The Dodd-Frank Wall Street Reform and Consumer Protection Act, which created the CFPB, authorizes the CFPB to supervise nonbanks in the specific markets of residential mortgage, payday lending, and private education lending. In addition, for other nonbank markets for consumer financial products or services, the CFPB has the authority to supervise “larger participants.” As directed by Dodd-Frank, the Bureau must define such “larger participants” by rule, and an initial such rule must be issued by July 21, 2012. Last summer, the CFPB sought public comment about possible markets to include in the initial rule and available data sources the Bureau could use to define larger participants in nonbank markets.

Debt collectors and consumer reporting agencies touch millions of American consumers. About 30 million Americans have debt under collection. For these consumers, the average amount under collection is $1,400. Three main kinds of debt collection firms dominate the market: firms that collect debt owned by another company in return for a fee; firms that buy debt and collect the proceeds for themselves; and debt collection attorneys and law firms that collect through litigation. A single company may collect through any or all of these activities.

Under the proposed rule, debt collectors with more than $10 million in annual receipts from debt collection activities would be subject to supervision. Based on available data, the CFPB estimates that the proposed rule would cover approximately 175 debt collection firms -- or 4 percent of debt collection firms -- and that these firms account for 63 percent of annual receipts from the debt collection market.

The consumer reporting market plays a critical role in the consumer financial services marketplace and in consumers’ financial lives. It includes the largest credit bureaus selling comprehensive consumer reports, consumer report resellers, and specialty consumer reporting agencies. According to the Consumer Data Industry Association, each year there are 36 billion updates to consumer files, and three billion reports are issued. The three largest consumer reporting agencies alone maintain information on 200 million American consumers.

Lenders use consumer reports, which are commonly called credit reports, when evaluating applications for credit cards, home mortgage loans, automobile loans, and other types of credit.

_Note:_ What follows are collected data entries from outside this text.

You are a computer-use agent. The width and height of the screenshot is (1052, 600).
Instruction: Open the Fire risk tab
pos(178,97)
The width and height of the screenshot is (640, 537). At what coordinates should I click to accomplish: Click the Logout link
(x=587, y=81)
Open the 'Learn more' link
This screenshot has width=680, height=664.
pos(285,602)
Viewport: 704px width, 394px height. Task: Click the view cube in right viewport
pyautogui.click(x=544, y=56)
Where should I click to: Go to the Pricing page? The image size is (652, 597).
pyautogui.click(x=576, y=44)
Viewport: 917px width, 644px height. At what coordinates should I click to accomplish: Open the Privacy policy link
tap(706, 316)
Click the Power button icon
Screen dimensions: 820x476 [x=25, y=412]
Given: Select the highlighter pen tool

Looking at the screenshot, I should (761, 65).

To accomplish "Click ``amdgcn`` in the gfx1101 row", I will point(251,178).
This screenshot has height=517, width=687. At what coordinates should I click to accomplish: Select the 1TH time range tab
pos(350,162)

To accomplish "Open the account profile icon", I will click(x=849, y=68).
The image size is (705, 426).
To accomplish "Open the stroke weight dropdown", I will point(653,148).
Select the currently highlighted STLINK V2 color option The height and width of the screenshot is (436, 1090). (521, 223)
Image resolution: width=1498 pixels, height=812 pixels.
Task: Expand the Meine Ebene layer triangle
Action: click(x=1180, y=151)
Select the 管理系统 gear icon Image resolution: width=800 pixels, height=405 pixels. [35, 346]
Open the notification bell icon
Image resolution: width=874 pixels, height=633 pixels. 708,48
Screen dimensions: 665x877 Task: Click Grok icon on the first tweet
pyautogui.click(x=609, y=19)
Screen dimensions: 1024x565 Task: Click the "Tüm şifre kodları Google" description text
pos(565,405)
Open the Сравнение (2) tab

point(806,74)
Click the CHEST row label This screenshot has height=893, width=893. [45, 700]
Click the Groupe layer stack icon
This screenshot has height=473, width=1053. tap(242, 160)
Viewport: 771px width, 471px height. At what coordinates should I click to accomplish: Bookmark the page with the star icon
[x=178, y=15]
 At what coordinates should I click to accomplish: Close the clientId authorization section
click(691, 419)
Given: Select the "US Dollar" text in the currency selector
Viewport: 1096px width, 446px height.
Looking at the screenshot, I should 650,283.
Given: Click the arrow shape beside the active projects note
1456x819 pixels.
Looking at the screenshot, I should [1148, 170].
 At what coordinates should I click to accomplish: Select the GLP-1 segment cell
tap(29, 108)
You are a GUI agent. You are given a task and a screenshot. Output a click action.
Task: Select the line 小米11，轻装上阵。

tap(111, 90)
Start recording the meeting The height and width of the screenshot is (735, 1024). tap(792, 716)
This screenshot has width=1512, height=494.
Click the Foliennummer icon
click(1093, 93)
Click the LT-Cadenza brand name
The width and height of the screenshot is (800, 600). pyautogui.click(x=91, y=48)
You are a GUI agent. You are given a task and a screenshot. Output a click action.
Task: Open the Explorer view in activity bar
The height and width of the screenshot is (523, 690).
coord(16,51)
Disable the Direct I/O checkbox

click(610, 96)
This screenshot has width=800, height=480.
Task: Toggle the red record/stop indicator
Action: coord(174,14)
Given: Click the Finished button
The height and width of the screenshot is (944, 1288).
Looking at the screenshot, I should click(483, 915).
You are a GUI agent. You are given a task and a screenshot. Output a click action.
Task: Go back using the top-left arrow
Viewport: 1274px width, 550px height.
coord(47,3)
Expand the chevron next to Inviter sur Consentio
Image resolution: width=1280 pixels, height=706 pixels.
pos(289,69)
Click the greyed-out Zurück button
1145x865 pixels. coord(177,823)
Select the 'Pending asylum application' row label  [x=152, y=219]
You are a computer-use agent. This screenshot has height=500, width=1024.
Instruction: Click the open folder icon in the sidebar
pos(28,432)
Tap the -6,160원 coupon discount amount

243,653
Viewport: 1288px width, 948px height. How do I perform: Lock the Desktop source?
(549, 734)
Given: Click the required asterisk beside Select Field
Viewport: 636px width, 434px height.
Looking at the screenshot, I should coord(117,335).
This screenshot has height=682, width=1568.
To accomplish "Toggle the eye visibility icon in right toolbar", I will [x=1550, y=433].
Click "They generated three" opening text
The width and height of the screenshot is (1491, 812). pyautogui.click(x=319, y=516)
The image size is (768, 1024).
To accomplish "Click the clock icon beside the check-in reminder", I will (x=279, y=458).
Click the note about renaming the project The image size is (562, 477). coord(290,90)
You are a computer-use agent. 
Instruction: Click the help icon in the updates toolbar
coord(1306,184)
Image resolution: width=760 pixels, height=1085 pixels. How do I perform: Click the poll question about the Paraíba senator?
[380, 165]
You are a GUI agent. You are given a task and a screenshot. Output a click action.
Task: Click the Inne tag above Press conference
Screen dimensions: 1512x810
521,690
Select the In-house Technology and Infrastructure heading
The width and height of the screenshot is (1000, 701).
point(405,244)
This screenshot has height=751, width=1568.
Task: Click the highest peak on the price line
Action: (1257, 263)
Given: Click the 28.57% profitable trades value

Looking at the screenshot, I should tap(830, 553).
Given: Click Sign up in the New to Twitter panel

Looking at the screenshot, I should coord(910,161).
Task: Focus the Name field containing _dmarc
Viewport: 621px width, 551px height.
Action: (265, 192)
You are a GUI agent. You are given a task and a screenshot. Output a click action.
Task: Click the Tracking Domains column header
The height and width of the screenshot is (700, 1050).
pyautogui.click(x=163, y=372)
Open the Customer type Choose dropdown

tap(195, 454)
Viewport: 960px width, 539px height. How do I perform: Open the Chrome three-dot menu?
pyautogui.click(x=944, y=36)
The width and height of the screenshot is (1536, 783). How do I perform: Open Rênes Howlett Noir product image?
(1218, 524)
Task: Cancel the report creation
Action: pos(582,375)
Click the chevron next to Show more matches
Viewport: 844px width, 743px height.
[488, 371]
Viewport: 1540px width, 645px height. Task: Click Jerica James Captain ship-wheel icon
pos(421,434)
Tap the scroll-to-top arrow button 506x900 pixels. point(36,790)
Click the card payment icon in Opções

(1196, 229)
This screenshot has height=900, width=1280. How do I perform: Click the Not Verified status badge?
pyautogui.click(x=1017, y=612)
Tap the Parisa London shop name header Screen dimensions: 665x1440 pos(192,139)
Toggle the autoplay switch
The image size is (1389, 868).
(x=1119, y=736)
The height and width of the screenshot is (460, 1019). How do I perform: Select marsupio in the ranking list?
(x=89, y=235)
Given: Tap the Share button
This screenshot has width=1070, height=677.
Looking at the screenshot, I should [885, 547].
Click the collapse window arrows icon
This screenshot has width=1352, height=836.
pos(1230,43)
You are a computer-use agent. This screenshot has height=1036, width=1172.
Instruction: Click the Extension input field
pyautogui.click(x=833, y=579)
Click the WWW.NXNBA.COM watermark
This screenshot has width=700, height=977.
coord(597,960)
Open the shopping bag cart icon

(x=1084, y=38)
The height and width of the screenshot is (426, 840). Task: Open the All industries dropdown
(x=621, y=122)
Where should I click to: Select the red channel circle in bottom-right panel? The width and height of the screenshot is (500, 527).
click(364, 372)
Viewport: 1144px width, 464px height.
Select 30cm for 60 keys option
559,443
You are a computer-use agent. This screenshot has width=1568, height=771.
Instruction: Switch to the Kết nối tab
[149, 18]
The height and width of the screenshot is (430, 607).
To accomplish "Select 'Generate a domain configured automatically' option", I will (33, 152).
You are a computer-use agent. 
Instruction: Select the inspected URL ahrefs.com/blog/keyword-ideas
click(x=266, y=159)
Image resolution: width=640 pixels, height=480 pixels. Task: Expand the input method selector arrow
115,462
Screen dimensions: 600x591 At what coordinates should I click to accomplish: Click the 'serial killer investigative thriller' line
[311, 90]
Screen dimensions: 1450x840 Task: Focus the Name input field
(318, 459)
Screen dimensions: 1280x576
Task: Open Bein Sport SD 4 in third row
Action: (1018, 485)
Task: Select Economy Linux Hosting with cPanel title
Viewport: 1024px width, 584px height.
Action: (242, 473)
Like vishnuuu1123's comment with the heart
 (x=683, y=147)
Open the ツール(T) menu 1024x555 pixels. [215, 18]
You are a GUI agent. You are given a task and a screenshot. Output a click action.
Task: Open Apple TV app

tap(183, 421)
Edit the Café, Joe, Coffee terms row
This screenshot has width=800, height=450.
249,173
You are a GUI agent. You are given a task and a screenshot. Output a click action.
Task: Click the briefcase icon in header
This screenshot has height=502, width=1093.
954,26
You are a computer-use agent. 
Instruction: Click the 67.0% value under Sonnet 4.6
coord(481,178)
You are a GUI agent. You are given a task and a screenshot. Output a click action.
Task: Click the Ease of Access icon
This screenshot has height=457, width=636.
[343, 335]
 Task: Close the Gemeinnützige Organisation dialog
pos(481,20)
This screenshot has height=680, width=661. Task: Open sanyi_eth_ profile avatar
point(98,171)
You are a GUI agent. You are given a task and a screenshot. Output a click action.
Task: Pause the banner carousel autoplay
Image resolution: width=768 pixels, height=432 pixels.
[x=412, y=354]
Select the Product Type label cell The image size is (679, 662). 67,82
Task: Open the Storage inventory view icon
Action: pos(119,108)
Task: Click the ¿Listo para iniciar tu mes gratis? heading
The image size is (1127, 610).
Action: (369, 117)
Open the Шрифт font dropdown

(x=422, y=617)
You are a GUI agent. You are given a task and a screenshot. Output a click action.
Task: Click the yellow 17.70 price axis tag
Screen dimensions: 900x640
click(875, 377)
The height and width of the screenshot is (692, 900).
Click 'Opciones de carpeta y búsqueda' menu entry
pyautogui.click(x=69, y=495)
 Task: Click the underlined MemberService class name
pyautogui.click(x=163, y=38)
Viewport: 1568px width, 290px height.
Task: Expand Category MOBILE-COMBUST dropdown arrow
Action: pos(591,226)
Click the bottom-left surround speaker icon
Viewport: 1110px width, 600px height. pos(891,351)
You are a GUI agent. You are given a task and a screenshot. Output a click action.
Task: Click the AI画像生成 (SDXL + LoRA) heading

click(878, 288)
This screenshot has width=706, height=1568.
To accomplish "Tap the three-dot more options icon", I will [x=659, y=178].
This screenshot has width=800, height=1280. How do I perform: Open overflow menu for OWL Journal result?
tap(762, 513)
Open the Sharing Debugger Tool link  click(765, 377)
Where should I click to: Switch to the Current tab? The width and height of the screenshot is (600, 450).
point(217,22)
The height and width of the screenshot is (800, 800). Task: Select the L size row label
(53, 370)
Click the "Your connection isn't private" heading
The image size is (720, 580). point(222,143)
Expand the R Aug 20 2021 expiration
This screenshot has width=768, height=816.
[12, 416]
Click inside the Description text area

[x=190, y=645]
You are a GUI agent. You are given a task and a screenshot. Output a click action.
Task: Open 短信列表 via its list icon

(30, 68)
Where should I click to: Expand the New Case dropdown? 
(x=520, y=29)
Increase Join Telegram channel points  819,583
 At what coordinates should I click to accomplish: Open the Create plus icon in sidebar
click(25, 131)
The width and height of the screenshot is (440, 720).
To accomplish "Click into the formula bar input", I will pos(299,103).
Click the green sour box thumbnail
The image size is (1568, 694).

Specialty consumer reporting agencies collect and provide information used to make eligibility decisions for a variety of products, such as checking accounts.

Under the proposed rule, consumer reporting agencies with more than $7 million in annual receipts from consumer reporting activities would be subject to supervision. This would include approximately 7 percent of consumer reporting agencies based on available data. The proposed threshold would allow the CFPB to cover about 30 consumer reporting agencies. The CFPB estimates that these 30 companies account for about 94 percent of the annual receipts from consumer reporting.

This is the CFPB’s first in a series of rulemakings to define larger participants. The CFPB chose annual receipts as the criterion for both debt collection and consumer reporting because it approximates market participation in these two markets. As the CFPB adds new markets, it will choose the best criteria and the appropriate thresholds for each market.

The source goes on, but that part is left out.